» Action item
Among the lines below, keep only those from the one containing "Given: Focus the product search field" through the one containing "Given: Click the SMA(250)", and reproduce them exactly.

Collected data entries
* * *

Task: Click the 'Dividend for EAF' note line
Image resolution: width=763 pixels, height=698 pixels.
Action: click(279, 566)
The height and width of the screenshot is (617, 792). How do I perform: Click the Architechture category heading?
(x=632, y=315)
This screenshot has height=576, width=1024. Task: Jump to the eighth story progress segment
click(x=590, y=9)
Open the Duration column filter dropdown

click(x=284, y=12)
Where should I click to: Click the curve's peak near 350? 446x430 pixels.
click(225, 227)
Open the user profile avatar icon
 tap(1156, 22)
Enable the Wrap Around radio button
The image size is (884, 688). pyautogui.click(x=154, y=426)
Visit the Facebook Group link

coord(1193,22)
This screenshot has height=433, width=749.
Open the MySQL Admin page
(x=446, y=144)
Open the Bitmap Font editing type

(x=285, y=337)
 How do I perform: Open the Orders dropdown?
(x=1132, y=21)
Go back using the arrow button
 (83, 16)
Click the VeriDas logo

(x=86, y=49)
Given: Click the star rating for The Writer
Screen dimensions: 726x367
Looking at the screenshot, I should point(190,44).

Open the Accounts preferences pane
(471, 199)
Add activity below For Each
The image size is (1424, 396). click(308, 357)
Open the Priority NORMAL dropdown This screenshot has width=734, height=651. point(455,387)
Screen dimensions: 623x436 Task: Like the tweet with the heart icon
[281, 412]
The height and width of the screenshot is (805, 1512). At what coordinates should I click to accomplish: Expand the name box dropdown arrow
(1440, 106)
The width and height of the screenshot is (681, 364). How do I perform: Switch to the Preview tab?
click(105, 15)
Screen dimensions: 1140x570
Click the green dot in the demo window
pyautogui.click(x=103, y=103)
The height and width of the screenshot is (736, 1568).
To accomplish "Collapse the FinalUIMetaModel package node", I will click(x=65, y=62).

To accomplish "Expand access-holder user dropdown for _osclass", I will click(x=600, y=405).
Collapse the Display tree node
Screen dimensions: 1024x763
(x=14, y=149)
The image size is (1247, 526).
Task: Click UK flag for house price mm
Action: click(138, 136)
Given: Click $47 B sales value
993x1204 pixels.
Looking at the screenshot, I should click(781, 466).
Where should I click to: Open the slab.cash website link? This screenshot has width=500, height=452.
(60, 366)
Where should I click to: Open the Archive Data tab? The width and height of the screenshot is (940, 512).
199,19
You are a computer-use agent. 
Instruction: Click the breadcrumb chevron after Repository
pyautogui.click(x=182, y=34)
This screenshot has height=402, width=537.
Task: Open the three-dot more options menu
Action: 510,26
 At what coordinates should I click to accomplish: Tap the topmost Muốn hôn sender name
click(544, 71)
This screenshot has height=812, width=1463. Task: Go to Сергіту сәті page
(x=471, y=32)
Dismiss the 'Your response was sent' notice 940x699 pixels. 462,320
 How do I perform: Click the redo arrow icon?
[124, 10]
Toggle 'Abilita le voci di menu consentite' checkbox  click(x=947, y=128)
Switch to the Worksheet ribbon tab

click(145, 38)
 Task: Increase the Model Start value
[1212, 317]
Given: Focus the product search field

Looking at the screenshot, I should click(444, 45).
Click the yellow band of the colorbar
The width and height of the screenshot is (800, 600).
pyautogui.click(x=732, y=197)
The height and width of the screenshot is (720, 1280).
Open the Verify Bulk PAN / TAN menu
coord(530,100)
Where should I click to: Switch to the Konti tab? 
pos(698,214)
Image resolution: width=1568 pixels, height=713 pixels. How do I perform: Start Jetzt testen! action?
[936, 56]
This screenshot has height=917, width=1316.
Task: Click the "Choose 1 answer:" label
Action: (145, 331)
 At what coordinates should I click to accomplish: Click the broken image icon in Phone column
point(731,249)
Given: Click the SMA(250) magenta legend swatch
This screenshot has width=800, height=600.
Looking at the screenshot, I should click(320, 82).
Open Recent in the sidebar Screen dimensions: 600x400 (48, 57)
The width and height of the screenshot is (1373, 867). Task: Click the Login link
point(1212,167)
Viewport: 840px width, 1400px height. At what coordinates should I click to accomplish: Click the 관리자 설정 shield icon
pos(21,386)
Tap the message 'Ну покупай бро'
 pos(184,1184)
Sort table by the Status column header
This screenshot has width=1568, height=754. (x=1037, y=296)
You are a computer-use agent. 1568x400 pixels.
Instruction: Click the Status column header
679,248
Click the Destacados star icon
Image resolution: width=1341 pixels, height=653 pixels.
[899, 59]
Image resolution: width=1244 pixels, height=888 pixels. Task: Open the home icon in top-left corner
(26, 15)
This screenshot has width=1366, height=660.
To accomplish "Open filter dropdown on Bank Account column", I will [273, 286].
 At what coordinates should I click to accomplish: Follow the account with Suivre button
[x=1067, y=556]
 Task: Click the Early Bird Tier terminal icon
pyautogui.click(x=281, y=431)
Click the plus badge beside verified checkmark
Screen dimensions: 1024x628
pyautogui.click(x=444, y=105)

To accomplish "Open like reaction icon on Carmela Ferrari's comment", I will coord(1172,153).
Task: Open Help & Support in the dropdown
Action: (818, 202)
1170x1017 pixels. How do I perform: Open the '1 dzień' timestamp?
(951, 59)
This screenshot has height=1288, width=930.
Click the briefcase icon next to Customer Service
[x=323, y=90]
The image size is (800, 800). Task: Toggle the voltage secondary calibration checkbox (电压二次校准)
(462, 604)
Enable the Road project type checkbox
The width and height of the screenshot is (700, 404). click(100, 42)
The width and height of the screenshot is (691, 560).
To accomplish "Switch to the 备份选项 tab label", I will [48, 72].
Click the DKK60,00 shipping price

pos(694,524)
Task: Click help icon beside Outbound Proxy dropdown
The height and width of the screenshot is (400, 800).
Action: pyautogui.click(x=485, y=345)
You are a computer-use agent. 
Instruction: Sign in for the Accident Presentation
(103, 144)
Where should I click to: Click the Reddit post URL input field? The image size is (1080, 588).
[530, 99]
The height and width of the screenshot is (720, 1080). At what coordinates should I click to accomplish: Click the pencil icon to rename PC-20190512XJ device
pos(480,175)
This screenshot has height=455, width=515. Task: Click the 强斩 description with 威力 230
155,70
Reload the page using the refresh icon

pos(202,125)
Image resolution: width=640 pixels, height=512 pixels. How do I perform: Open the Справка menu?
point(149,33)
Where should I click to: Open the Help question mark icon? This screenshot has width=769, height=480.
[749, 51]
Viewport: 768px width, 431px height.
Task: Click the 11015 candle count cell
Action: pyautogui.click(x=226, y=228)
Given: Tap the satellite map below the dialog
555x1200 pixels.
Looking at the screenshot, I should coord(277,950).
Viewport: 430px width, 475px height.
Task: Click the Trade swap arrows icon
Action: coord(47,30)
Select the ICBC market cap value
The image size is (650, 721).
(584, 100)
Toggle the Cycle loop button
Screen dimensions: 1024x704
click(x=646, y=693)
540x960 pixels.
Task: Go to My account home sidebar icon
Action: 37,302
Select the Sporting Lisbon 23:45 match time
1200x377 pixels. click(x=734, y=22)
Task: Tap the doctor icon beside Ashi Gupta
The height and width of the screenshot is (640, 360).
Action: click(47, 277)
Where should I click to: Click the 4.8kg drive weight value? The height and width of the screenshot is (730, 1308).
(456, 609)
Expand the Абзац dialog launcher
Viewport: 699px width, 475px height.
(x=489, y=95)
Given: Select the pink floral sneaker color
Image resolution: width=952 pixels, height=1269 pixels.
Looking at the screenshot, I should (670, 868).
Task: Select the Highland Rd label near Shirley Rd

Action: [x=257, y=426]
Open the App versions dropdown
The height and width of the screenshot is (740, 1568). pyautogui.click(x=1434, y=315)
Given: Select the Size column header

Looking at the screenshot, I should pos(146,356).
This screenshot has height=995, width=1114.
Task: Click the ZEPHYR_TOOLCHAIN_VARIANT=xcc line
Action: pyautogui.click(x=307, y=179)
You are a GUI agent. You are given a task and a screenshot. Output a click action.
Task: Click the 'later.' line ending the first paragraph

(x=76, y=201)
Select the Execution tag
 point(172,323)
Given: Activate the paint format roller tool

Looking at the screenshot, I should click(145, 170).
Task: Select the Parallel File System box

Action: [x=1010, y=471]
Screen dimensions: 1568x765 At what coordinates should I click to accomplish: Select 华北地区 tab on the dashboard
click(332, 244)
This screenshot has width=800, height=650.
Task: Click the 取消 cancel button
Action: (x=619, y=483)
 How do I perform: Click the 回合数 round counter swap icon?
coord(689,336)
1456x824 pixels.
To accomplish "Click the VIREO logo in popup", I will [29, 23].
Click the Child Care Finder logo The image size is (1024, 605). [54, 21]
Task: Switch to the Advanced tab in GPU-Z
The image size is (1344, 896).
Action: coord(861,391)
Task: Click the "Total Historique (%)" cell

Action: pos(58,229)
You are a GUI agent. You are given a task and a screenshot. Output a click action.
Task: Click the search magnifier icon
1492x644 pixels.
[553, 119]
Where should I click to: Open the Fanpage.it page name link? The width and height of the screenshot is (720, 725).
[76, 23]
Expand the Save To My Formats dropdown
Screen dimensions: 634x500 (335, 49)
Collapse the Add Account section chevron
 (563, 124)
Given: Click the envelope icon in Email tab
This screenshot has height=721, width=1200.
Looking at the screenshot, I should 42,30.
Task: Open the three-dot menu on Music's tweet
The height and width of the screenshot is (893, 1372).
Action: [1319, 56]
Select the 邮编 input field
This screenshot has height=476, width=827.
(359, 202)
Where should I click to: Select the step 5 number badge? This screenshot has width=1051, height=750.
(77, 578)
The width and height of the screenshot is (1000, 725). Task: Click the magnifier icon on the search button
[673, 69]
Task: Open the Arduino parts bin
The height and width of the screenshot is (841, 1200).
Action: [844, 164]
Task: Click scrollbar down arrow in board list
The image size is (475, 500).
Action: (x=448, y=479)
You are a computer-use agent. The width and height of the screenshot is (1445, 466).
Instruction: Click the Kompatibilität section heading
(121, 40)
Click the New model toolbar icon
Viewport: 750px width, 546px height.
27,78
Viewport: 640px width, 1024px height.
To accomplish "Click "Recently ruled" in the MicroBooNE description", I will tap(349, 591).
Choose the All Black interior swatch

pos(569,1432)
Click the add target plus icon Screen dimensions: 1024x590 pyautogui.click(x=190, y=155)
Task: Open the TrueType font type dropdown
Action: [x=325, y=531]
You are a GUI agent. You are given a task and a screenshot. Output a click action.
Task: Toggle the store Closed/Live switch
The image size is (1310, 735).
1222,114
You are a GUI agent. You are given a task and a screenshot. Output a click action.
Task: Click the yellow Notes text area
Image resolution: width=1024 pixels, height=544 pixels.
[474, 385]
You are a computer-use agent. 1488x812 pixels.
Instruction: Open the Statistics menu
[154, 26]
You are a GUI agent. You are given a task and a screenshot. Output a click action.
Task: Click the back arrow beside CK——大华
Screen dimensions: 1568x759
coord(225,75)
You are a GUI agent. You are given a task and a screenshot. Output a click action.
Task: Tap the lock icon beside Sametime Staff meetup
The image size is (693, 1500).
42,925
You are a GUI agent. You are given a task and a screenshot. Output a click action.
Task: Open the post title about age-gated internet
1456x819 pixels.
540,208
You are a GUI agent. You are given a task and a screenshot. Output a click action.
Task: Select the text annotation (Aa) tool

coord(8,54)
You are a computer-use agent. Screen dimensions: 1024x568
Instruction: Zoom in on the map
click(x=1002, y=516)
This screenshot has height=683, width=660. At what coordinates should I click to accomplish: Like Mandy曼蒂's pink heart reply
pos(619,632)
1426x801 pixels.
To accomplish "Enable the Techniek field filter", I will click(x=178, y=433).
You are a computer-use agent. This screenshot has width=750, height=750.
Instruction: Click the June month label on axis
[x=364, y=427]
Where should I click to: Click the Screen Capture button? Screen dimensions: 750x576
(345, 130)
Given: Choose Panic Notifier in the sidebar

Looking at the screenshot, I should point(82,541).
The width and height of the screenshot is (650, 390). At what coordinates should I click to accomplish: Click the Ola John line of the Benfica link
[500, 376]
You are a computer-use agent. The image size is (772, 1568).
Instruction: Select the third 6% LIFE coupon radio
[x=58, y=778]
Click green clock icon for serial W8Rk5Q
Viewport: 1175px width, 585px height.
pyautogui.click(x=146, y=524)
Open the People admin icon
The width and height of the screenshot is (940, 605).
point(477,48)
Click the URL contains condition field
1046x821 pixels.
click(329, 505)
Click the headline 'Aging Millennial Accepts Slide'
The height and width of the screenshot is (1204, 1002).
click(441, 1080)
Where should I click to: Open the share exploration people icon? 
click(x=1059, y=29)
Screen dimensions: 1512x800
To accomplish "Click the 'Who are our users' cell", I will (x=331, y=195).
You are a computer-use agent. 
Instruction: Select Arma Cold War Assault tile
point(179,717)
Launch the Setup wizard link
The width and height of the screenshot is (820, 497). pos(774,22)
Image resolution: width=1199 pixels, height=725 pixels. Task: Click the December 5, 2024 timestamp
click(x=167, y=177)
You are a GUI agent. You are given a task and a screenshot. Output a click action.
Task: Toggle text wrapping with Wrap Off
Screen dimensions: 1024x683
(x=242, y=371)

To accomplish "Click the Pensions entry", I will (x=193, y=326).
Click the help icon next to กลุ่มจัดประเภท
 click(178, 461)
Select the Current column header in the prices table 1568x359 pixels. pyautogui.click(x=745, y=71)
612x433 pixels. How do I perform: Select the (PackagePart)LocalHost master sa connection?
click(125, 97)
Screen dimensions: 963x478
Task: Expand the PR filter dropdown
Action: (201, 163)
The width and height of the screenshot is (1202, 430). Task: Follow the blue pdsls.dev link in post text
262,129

* * *

» Exercise result
Given: Focus the product search field

Looking at the screenshot, I should click(444, 45).
Click the yellow band of the colorbar
The width and height of the screenshot is (800, 600).
pyautogui.click(x=732, y=197)
The height and width of the screenshot is (720, 1280).
Open the Verify Bulk PAN / TAN menu
coord(530,100)
Where should I click to: Switch to the Konti tab? 
pos(698,214)
Image resolution: width=1568 pixels, height=713 pixels. How do I perform: Start Jetzt testen! action?
[936, 56]
This screenshot has height=917, width=1316.
Task: Click the "Choose 1 answer:" label
Action: (145, 331)
 At what coordinates should I click to accomplish: Click the broken image icon in Phone column
point(731,249)
Given: Click the SMA(250) magenta legend swatch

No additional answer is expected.